> SELECTED TEXT
What is Polkadot (DOT): A beginner's guide to the decentralized Web 3.0 blockchain
The Polkadot crypto project is a next-generation blockchain that attempts to promote a heterogeneous multi-chain framework. It has garnered extreme attention from an entire community of investors, developers and users and is considered to be one of the most innovative projects in the cryptocurrency space.
Powered by the DOT, the network’s native coin, the Polkadot ecosystem tries to resolve many of the limitations that blockchains currently hold, like scalability and security. It serves as a solution that implements the technology’s distinctive features conjointly.
The project was conceived in 2016 and it took it a couple of years to materialize. The DOT token did not hit the market until August 2020, and its ultimate recognition was granted in June 2021 when Polkadot was listed on Coinbase.
Why is Polkadot considered innovative? Generally, the unique properties of blockchains are decentralization, speed, and security in a trustless environment. While most blockchains tend to offer one — or just a few — of these distinguishing traits, their current architecture is not built to sustain all of the features at once.
Ethereum, for instance, is the most popular platform for DApps. Still, it is currently not very scalable and carries exceptionally high fees, particularly when traffic on the platform is high. EOS, on the other hand, secures fast and zero-fee transactions at the expense of decentralization.
All these networks are isolated from each other, with little to no information exchanged between them. Think of different banks, for example, that were not allowed to interact — we would not be able to transfer money smoothly from one bank to another.
Think of emails. Their interoperability allows us to transfer information from a Yahoo to a Gmail account, for example. Currently, a lack of interoperability is preventing the mass adoption of blockchain technology. Polkadot aims to fill this gap.
What is the Polkadot network in crypto?
In simple terms, Polkadot (DOT) is a blockchain with a core network — the relay chain, where other blockchains connect and communicate with each other. By hosting blockchains, the relay chain also handles their security and transactions, allowing cross-chain interoperability (communication between different blockchains) to function seamlessly.

> GIVEN MATERIAL
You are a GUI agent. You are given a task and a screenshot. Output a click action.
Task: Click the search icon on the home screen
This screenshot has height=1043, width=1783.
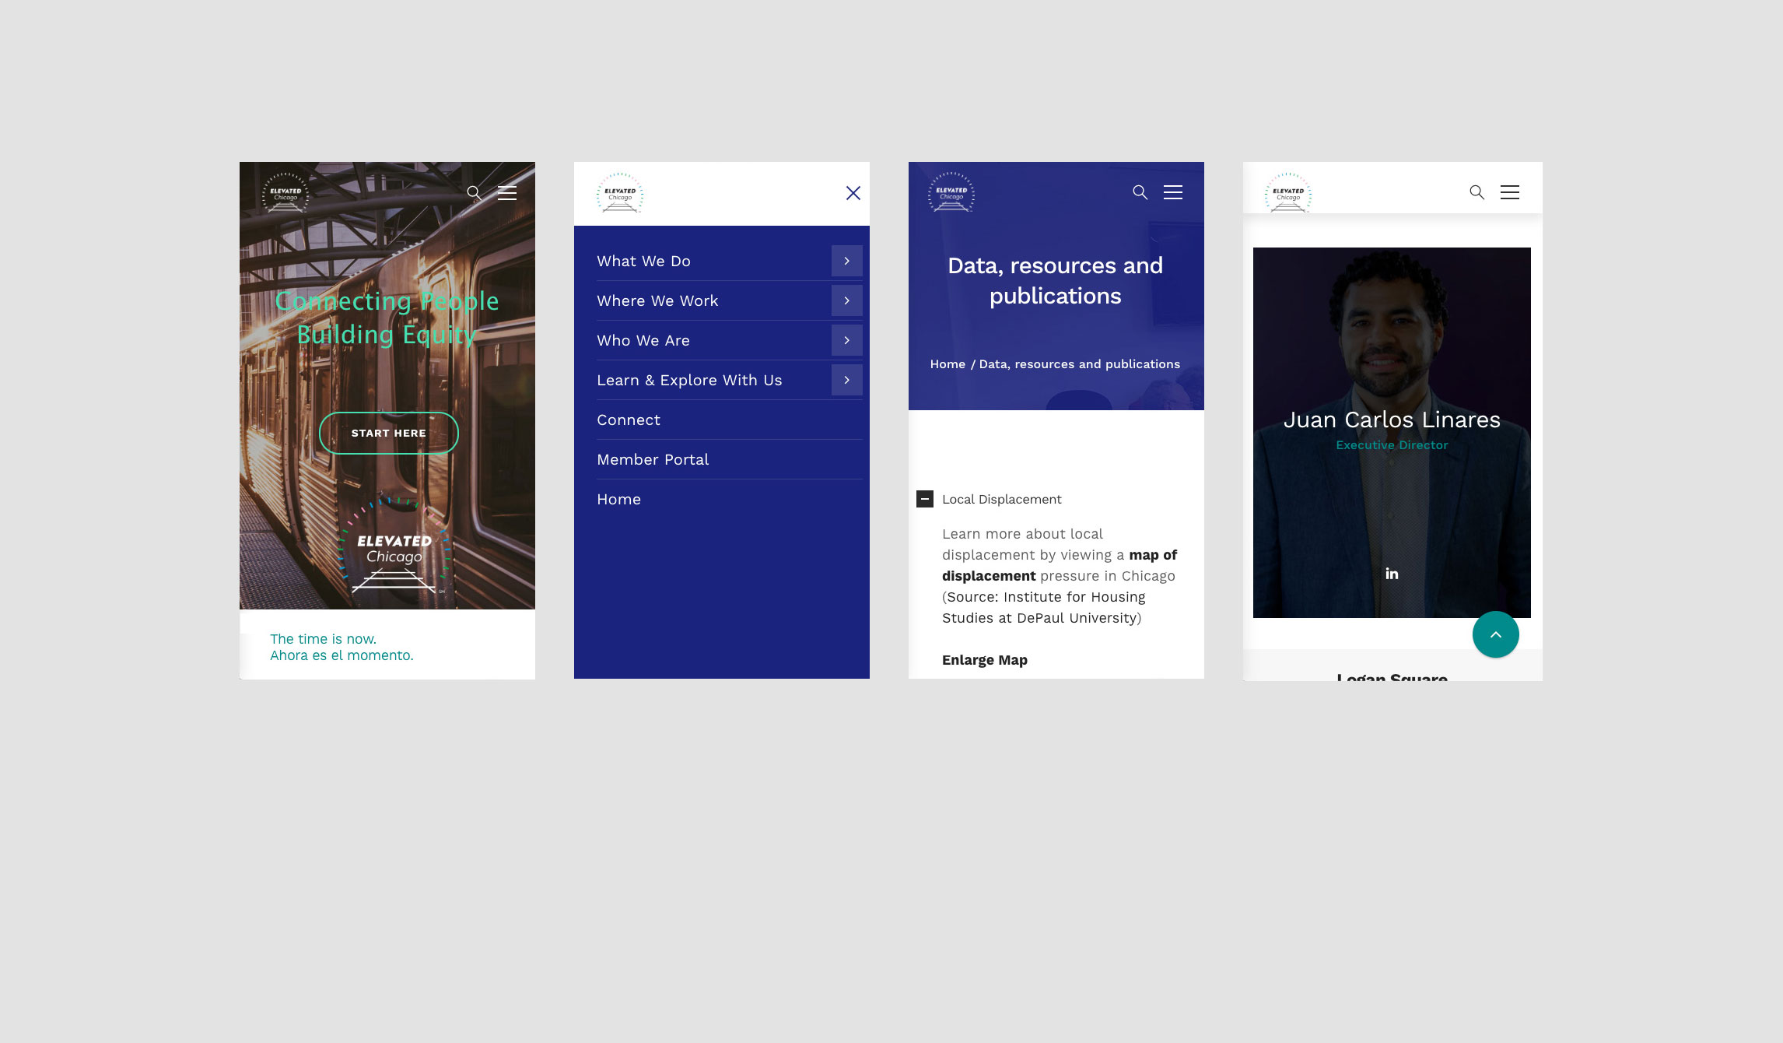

> TASK 1
Condense the paragraph in the Polkadot guide that begins "The project was conceived in 2016" into a short bulleted list that keeps its main facts.
> TASK 2
Resume the Polkadot guide after its last sentence and keep writing in the same explanatory style.

> ANSWER 1
- Conceived in 2016; took a couple of years to materialize
- DOT token reached the market in August 2020
- Gained its ultimate recognition in June 2021, when Polkadot was listed on Coinbase

> ANSWER 2
As a matter of fact, besides sending DOT tokens across blockchains, Polkadot also allows them to communicate and exchange actual data.
Thus, interoperability is the big problem that Polkadot tries to resolve. Instead of separate entities that work independently, blockchains should become part of the same ecosystem where information and money can be exchanged securely in a scalable way.
While private blockchains have somewhat different technical protocols from public blockchains, Polkadot even resolves the communication between these two distinct types of networks.
Polkadot’s flexible and adaptive network architecture facilitates building new technology on top, enabling developers to take advantage of the scalability, interoperability and security offered. Therefore, Polkadot’s network also represents a significant breakthrough for developers and entrepreneurs who want to build a new blockchain from scratch.
When trying to create a new blockchain, developers build a unique state machine and a consensus algorithm, which is not easy to implement and takes a lot of effort and time. Polkadot’s fundamental architecture aims at resolving this as it eliminates the need to build blockchains from scratch.
A blockchain built within Polkadot uses the Substrate modular framework, which allows users to plug in the features they require while also allowing them to change them as needed. Moreover, it allows developers to customize the chain architecture, select specific components that suit their requirements, and bridge blockchains with other networks, including Ethereum and Bitcoin.
History of the Polkadot network
The network’s name is already unique: A polka dot pattern on fabric consists of an array of large filled circles of the same size. The circles probably symbolize the different blockchains and the overall pattern, the Polkadot crypto world.
The history of Polkadot is closely associated with Ethereum. Its founder is Dr. Gavin Wood, who was chief training officer and core developer of Ethereum. He developed its smart contract programming language, Solidity. The lead developer left Ethereum in 2016 to build a more sharded blockchain, and in October of the same year, he published Polkadot’s white paper.
While still at Ethereum, Wood co-founded the EthCore Blockchain Technology Company, which later turned into Parity Technologies. The company developed important blockchain infrastructure technology, such as the Substrate development framework and the Polkadot network.
In 2017, Wood also co-founded the WEB3 Foundation, a non-profit entity established to support the research and development of Polkadot and oversee its fundraising efforts.
In July of the same year, the first adverse event occurred within the organization. A hacker exploited a vulnerability in Parity’s multisig wallet code and stole 153K ETH (about 33 million USD at the time) from three different wallets.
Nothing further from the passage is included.